Kelas Menengah di Bawah Pemerintahan Prabowo: Antara Harapan dan Tekanan
Pemerintahan Prabowo Subianto dilantik pada Oktober 2024. Mereka hadapi warisan berat. Utang Rp8.461 triliun hingga Agustus 2024. Jatuh tempo Rp800 triliun di 2025. Prabowo janji pertumbuhan 8 persen. Melalui hilirisasi sumber daya alam. Dan program makan bergizi gratis (MBG). Kepuasan publik capai 80,9 persen per Januari 2025. Namun, kelas menengah rasakan tekanan berbeda. Kepuasan mereka hanya 70 persen. Lebih rendah dari kelas bawah 84,7 persen.
Program Ikonik dan Harapan Nyata
Program ikonik seperti MBG dan 3 juta rumah subsidi beri harapan. Produksi beras surplus 3 juta ton dorong ketahanan pangan. Koperasi Desa Merah Putih diluncurkan Juli 2025. Target 74.000 unit koperasi. Ini ciptakan kelas menengah desa. Transformasi dari oligarki ke ekonomi rakyat. Dengan pinjaman lunak untuk UMKM perempuan dan pemuda. Namun, tantangan langsung muncul. PHK massal di manufaktur. Deflasi lima bulan. Ketidakpastian global tekan ekspor.
Sorotan Kebijakan Fiskal
Kebijakan fiskal jadi sorotan utama. Kenaikan PPN 12 persen bebani kelas menengah. Tapera dan iuran BPJS disesuaikan. Kontribusi PPh OP mereka hanya 1 persen pajak total. Kenaikan BBM non-subsidi ditolak. Tarif KRL berbasis NIK juga. Mayoritas responden menolaknya. Komunikasi pangan jarang sentuh kelas menengah. Mereka kuasai media dan opini publik.

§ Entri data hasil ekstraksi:
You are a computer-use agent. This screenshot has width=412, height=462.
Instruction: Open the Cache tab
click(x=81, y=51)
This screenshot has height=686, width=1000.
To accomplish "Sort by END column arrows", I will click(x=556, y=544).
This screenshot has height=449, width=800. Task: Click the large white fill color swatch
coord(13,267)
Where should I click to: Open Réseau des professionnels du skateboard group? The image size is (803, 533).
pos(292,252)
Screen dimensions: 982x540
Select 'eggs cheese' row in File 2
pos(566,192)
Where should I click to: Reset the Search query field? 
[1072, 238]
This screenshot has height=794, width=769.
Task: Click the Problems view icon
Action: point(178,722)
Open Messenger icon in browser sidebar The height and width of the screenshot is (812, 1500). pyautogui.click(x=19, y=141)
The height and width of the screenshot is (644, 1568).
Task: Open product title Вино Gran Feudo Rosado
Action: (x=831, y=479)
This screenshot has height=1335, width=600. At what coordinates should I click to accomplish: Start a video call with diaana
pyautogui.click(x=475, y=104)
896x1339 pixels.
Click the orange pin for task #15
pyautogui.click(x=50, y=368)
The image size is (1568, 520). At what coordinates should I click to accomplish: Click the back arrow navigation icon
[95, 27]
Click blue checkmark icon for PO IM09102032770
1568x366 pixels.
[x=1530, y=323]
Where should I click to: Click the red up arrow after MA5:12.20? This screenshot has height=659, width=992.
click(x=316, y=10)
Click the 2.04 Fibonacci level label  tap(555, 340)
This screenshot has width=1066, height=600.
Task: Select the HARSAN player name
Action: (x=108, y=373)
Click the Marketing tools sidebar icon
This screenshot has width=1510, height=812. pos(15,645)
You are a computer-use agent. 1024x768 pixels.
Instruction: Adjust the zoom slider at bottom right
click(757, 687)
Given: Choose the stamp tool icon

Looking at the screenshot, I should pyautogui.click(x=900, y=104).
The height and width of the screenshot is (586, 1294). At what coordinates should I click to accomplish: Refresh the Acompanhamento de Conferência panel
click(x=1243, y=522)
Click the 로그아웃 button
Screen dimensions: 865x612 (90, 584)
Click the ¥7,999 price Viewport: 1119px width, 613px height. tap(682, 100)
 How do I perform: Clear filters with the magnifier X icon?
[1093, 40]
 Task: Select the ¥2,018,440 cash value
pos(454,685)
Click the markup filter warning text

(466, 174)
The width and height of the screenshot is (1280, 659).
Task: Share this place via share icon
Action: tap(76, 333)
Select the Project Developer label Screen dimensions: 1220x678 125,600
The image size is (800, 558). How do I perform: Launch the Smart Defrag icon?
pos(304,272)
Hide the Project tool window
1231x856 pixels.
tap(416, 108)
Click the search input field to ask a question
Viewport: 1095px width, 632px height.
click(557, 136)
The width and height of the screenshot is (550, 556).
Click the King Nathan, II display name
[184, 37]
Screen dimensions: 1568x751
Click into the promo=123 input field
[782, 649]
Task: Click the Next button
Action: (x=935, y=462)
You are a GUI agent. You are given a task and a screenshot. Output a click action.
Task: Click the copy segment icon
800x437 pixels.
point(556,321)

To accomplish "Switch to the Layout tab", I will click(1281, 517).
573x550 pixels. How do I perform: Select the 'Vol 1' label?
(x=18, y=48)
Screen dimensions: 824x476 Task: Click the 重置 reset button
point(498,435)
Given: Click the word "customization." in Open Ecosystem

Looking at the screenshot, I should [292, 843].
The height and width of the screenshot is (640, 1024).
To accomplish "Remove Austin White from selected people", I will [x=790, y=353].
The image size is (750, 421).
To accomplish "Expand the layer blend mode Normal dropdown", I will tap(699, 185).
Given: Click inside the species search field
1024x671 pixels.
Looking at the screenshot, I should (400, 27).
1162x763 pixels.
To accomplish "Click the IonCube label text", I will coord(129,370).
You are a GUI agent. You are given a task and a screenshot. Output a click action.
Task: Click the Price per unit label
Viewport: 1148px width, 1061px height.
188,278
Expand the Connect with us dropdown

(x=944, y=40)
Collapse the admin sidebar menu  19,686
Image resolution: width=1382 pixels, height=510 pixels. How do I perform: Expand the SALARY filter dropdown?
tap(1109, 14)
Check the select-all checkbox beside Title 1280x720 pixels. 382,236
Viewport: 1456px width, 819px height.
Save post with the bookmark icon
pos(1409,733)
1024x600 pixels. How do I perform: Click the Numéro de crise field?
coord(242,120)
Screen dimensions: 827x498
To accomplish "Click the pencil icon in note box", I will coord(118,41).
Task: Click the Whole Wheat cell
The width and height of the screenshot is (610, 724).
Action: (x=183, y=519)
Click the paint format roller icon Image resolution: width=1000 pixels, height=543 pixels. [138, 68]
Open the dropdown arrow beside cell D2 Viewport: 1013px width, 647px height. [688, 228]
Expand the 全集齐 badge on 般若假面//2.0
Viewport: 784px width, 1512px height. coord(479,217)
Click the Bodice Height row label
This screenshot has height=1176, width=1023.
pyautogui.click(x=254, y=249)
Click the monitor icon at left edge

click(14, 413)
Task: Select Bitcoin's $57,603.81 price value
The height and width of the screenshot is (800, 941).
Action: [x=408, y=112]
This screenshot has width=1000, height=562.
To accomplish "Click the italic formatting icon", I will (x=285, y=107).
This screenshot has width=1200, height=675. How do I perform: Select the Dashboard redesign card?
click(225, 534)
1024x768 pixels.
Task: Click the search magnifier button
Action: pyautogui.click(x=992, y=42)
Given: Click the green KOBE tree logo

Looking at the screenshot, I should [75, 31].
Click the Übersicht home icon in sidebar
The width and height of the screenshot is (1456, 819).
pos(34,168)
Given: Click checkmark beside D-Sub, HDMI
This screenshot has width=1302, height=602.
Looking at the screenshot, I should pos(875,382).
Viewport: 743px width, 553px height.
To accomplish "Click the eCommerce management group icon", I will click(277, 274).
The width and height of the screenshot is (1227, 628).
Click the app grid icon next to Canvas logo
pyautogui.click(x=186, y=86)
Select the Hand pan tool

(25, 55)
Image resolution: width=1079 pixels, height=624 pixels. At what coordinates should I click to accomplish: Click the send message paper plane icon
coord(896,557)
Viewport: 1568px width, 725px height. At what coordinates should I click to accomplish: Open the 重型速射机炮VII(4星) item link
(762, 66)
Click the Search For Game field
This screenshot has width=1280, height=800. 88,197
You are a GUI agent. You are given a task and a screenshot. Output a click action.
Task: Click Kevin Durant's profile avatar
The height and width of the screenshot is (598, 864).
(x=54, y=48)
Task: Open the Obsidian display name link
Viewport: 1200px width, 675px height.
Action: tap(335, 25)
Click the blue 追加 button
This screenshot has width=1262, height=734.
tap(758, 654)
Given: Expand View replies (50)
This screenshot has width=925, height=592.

§ Daftar Tugas:
• a. Salin persis bagian teks tentang kelas menengah yang dimulai dengan kata-kata yang memuat "Program Ikonik dan" dan berakhir dengan "dan opini publik.".
• b. Jawab pertanyaan berikut berdasarkan teks tentang kelas menengah.
(i) Berapa persen tingkat kepuasan kelas menengah?
(ii) Kapan Koperasi Desa Merah Putih diluncurkan?
(iii) Berapa besar surplus produksi beras?
Data ini tidak berhubungan dengan teks tentang kelas menengah.

§ Kunci Jawaban:
• a.
Program Ikonik dan Harapan Nyata
Program ikonik seperti MBG dan 3 juta rumah subsidi beri harapan. Produksi beras surplus 3 juta ton dorong ketahanan pangan. Koperasi Desa Merah Putih diluncurkan Juli 2025. Target 74.000 unit koperasi. Ini ciptakan kelas menengah desa. Transformasi dari oligarki ke ekonomi rakyat. Dengan pinjaman lunak untuk UMKM perempuan dan pemuda. Namun, tantangan langsung muncul. PHK massal di manufaktur. Deflasi lima bulan. Ketidakpastian global tekan ekspor.
Sorotan Kebijakan Fiskal
Kebijakan fiskal jadi sorotan utama. Kenaikan PPN 12 persen bebani kelas menengah. Tapera dan iuran BPJS disesuaikan. Kontribusi PPh OP mereka hanya 1 persen pajak total. Kenaikan BBM non-subsidi ditolak. Tarif KRL berbasis NIK juga. Mayoritas responden menolaknya. Komunikasi pangan jarang sentuh kelas menengah. Mereka kuasai media dan opini publik.

• b.
(i) 70 persen.
(ii) Juli 2025.
(iii) 3 juta ton.